My heart was pounding so hard in my chest I feared it might burst from my ribcage. The sobs that shook me inside and out made it impossible to breath, and eventually my grip on Amaya started to loosen.

She was kicking and screaming. Attack after attack she tried helplessly to detach the claw from her shoe, but unfortunately her laces were tied too tight. I was sure we were both goners. Even if it did get Amaya, and I was still somehow able to overcome my overwhelming guilt and horror, I would never be able to walk a few feet before it came for me next.

Its muzzle was wrinkled back into a chest-rumbling snarl that broke off suddenly into a gut-wrenching wail. It rose up to its two feet, easily lifting Amaya's leg off the ground before the claw unhooked itself. With a fatal cry, it turned towards the forest and swished its long, furry tail back at us. It had enough force to cause a tornado in my front yard.

Amaya dissolved into a fit of terror, unable to stop herself from sobbing hysterically and clinging onto my arm until her nails broke skin. She scrambled over to me as we both faced the animal as it fell, slowly but surly, into the path of a familiarly stout woman with a gun cradled in her arms.

Perhaps I blacked out and this is just some insanely weird dream. Everything felt wrong when Mary Karsten had a gun in her arms.

"M-Mary, I-" I started helplessly, feeling bent and broken as if someone had tore my soul right out of me.

She ran up to us, panting and even in the dark I could see her flushed face. I could vaguely hear the whining cries of the creature that sounded like a wounded puppy rather than a beast nearly twice as tall as myself when it stood on its hind legs. Hearing it reminded me that what happened actually did happen.
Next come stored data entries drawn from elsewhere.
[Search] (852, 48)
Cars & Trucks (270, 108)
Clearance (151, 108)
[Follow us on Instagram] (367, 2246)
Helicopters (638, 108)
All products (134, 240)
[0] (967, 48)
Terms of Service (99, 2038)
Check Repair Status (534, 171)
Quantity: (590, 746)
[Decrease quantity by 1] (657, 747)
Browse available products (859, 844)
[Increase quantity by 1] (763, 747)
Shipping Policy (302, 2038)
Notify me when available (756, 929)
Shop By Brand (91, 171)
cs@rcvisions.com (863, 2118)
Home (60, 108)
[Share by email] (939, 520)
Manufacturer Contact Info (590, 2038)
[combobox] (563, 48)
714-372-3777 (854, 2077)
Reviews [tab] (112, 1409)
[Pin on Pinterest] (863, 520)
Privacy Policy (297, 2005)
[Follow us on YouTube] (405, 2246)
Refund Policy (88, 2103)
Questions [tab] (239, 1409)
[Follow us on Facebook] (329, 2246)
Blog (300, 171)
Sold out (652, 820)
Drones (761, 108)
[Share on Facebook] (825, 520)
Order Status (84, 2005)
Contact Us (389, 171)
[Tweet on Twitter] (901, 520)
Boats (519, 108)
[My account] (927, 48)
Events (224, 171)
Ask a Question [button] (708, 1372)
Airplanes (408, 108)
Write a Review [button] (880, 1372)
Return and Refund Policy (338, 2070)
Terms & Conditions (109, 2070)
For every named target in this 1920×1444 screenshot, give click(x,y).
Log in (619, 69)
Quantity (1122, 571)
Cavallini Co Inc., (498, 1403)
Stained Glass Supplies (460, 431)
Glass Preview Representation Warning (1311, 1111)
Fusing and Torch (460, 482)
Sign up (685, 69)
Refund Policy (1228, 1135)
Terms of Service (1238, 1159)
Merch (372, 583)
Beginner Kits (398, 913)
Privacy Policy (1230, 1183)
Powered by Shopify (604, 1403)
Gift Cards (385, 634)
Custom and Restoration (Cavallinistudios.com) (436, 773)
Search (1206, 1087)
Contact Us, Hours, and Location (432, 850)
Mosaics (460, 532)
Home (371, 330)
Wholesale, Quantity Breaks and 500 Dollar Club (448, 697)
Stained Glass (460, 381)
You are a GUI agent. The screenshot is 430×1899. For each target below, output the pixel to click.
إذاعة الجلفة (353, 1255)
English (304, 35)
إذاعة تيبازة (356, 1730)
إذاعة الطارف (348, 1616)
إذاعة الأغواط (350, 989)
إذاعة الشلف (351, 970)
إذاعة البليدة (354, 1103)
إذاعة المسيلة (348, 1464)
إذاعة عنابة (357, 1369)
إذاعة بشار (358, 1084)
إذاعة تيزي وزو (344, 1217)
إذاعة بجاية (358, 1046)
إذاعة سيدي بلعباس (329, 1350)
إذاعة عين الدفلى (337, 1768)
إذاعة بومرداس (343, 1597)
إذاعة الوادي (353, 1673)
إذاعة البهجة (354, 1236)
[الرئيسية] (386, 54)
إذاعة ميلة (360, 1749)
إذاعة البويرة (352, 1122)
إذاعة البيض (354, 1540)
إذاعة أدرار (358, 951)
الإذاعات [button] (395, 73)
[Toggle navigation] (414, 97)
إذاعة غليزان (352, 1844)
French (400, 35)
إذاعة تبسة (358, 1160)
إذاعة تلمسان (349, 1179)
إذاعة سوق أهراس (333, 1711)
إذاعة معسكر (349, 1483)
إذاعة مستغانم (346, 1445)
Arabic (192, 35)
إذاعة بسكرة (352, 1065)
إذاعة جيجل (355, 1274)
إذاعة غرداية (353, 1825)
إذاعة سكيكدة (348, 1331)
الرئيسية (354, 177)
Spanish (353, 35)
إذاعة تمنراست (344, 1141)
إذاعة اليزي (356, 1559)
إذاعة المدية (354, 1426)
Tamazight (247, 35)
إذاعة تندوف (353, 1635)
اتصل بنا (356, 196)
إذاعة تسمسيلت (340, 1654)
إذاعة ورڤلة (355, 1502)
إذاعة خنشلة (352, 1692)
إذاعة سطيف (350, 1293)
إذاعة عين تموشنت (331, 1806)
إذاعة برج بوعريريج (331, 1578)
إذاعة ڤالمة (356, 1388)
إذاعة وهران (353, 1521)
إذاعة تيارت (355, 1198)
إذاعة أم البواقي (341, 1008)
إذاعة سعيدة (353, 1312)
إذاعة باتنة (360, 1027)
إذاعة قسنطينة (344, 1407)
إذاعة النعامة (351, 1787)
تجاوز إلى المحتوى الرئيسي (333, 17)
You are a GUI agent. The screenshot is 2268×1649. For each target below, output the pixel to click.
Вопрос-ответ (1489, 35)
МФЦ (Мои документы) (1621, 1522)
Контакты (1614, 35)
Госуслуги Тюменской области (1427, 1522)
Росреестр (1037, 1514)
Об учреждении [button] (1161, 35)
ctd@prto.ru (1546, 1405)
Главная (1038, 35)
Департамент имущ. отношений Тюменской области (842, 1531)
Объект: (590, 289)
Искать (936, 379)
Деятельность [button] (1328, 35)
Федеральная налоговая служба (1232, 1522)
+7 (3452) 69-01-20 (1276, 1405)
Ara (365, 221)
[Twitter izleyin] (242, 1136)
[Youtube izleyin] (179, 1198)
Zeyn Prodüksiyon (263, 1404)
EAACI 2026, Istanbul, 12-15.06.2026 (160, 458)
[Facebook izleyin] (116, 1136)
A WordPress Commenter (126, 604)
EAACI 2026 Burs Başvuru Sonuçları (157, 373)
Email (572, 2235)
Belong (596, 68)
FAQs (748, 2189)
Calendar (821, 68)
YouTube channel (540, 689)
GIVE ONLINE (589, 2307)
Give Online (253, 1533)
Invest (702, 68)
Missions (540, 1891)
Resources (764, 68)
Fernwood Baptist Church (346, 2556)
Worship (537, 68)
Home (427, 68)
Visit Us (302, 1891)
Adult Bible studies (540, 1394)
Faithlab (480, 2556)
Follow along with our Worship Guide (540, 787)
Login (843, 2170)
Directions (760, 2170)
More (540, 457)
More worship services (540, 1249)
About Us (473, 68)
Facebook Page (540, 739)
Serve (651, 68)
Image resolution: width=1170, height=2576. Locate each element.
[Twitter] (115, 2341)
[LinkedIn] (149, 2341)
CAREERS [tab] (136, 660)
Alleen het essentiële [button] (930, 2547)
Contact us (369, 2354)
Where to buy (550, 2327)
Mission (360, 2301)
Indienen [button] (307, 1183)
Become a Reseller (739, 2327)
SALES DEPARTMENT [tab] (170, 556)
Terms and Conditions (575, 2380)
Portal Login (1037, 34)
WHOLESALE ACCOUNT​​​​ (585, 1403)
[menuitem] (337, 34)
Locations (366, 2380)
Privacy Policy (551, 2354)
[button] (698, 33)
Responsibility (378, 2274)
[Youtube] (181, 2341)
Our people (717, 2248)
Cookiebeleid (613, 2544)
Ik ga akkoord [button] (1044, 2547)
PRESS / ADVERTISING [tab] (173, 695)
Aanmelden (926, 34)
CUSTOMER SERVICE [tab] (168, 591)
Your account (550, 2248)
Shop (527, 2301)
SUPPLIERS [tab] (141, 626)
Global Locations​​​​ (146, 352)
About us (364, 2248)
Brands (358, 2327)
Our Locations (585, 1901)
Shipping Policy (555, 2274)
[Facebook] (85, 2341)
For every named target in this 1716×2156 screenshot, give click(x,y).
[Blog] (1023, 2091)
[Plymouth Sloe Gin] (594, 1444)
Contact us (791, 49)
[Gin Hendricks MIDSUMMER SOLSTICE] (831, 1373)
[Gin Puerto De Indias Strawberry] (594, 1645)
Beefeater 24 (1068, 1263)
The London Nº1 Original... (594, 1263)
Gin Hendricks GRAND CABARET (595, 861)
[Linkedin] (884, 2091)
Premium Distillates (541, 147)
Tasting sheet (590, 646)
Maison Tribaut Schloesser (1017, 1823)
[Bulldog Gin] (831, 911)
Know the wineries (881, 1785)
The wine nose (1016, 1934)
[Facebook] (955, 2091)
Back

"Quick, I need rope. Someone get me rope," Mary ordered, mouth running a mile a minute as she frantically set the gun down against the porch railing and ran back to the creature. When she looked back at Amaya and I, both tumbled against each other with the most bizarre expressions on our faces, she shouted louder, "Now!"

Still in a foggy haze, I stumbled up the steps of my own house, avoiding the fallen gutter, and entering my domain that felt vaguely eerie after that entire scene. Out of all the people who could have saved us from a rabid dog-hybrid beast, Mary Karsten was the woman for the job. Mary. Karsten. How crazy could this day get?